Given information:
■ ■ ■ ■ ■ ■ ■
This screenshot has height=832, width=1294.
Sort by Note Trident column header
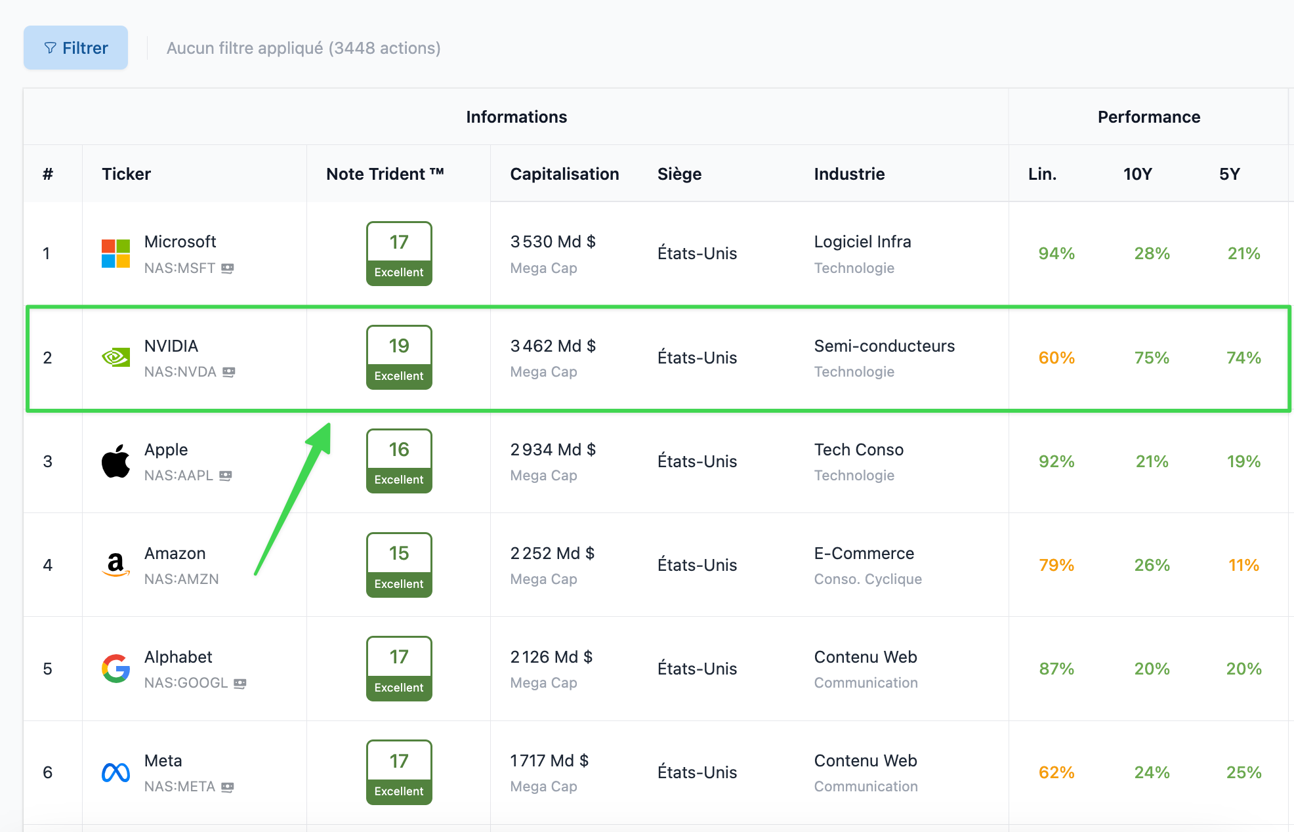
■ ■ ■ ■ ■ ■ ■
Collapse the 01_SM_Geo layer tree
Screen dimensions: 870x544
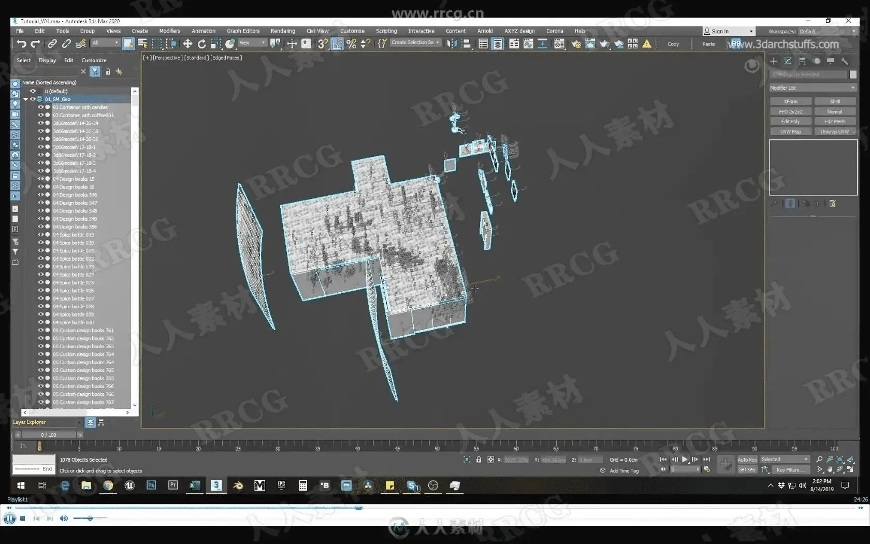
■ ■ ■ ■ ■ ■ ■
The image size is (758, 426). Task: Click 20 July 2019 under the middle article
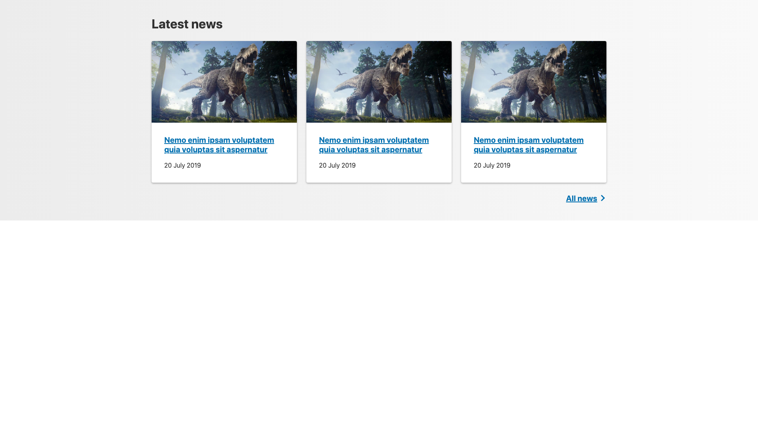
■ ■ ■ ■ ■ ■ ■
Problem to work on:
Copy verbatim, from the listing above, each line from the one containing "This screenshot has height=832, width=1294." down to the one containing "Sort by Note Trident column header", inclusive.

Exercise solution:
This screenshot has height=832, width=1294.
Sort by Note Trident column header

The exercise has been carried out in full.